Dr. Ishii-Jordan, former associate dean of the Creighton University College of Arts and Sciences and a professor emerita of education at Creighton, recently spoke on the history of Asians in the United States in a presentation sponsored by the Munroe-Meyer Institute’s Diversity and Inclusion Committee.

Her Zoom talk, “Asian American: Yellow Pearls or Yellow Peril?” touched on historic turning points, discrimination and achievements. Dr. Ishii-Jordan put into context the increased hate, harassment and even violence perpetuated against Asian Americans during the ongoing COVID-19 pandemic.
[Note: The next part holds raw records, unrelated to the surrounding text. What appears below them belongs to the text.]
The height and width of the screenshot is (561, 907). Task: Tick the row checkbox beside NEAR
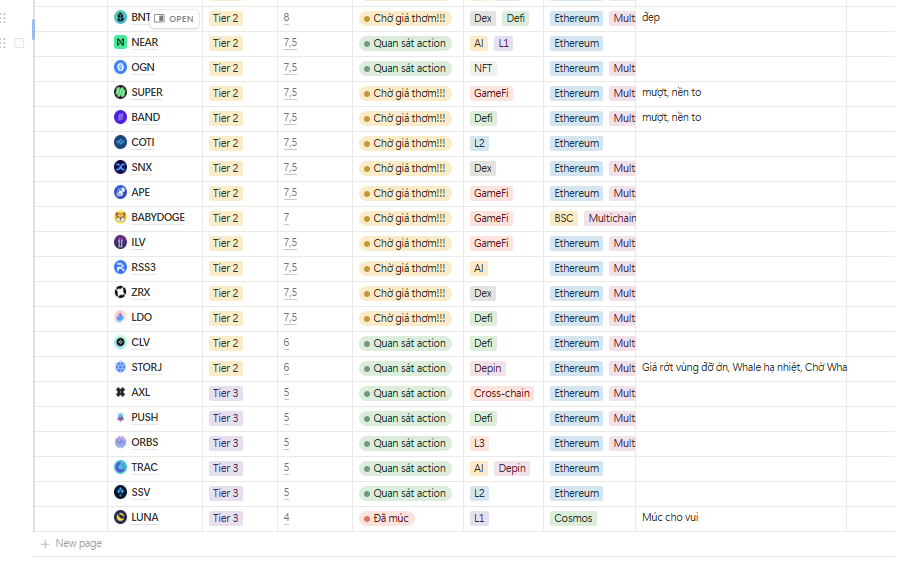click(x=19, y=43)
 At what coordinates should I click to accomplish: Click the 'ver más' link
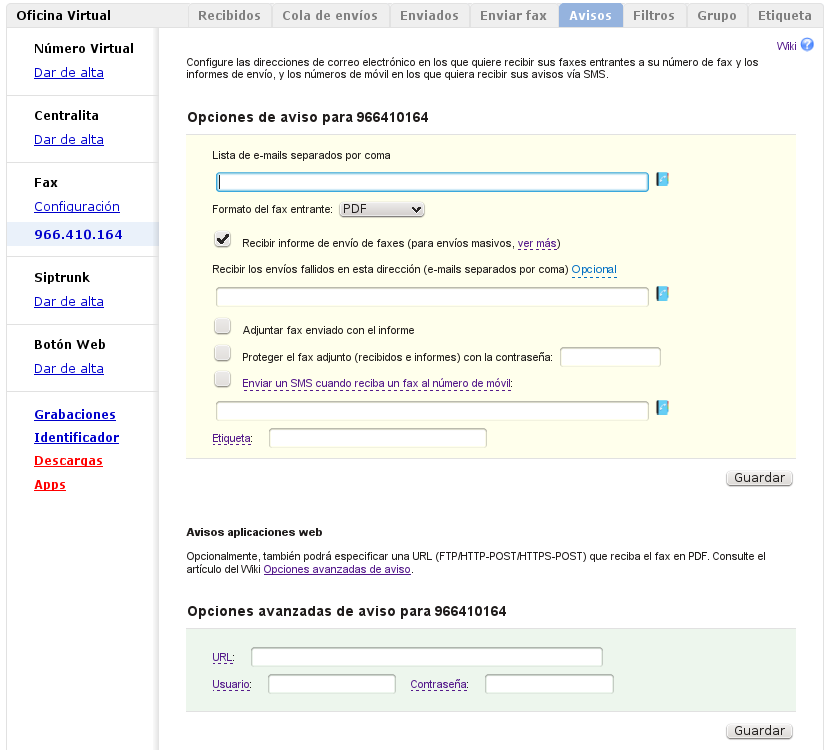pos(535,243)
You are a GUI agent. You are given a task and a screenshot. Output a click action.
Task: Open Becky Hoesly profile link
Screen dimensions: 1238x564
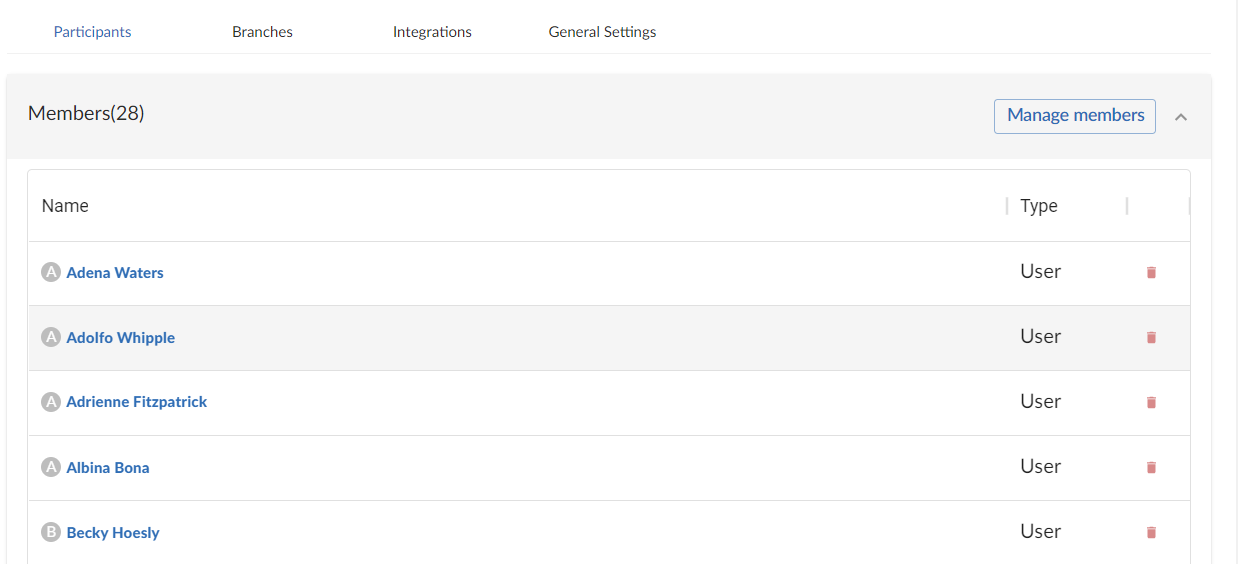click(x=113, y=533)
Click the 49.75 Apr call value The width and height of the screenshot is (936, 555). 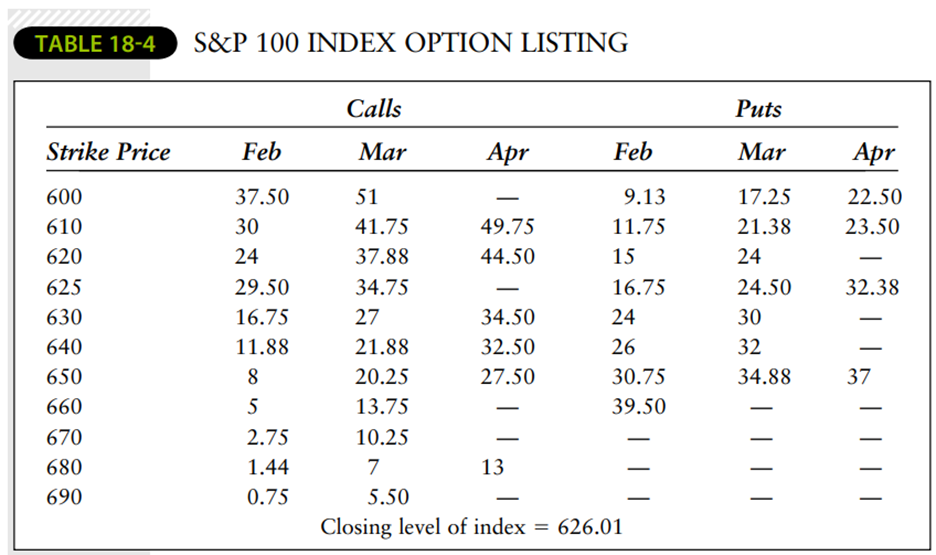507,227
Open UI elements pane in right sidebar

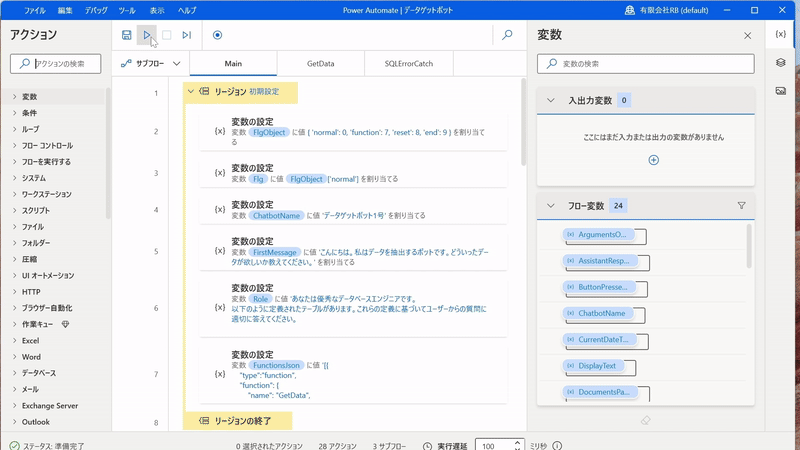tap(781, 63)
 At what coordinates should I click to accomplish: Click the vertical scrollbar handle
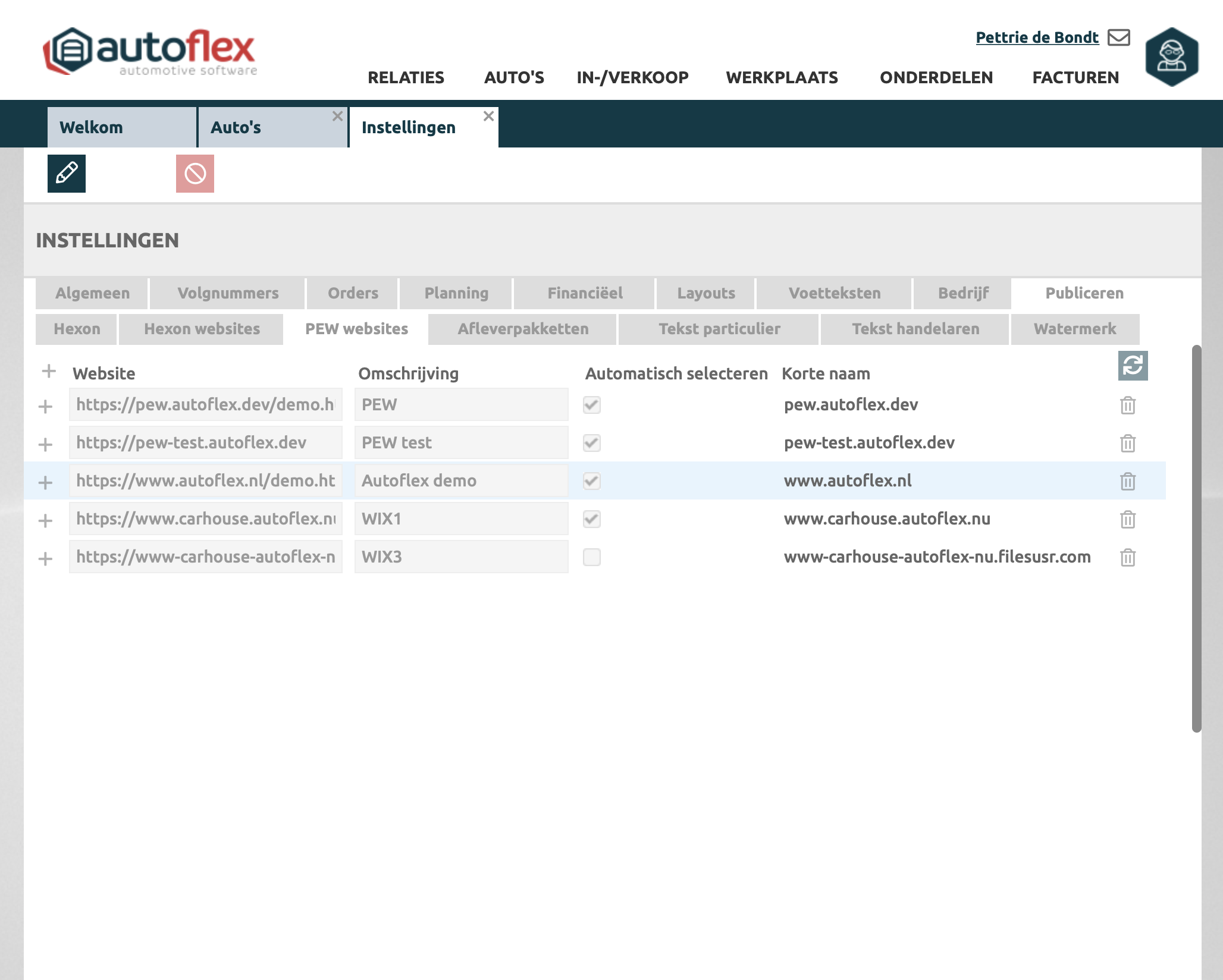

One group has tallied more than 3,800 reported incidents of anti-Asian race-based hate in the past year, Dr. Ishii-Jordan said.

She quoted Anita Jack-Davies, PhD, of Canada’s Queen’s University, who recently wrote, “Wherever a pandemic goes xenophobia is never far behind.”

It’s happened before. Asian Americans have been blamed for outbreaks multiple times throughout U.S. history. With resulting backlash each time.

Dr. Ishii-Jordan addressed how, through stages, discrimination against any group can progress, and what starts out as jokes and words can eventually lead to violence and deaths.

“We have to break that chain,” she said.

She also noted contributions and triumphs of Asian Americans through history, including the 442nd Regimental Combat Team/100th Battalion, the most decorated unit per capita in U.S. military history. The all-Nisei regiment was nicknamed “the Purple Heart Battalion” for its service during World War II, when many AJAs were being held in internment camps. The 442nd/100th was awarded 21 Medals of Honor, 52 Distinguished Service Crosses, and were later named “honorary Texans” for famously having rescued the “lost battalion” in the Vosges Mountains of France in 1944.

She closed with the words of Martin Niemöller and the lines of his famous anti-Nazi poem “First they came.”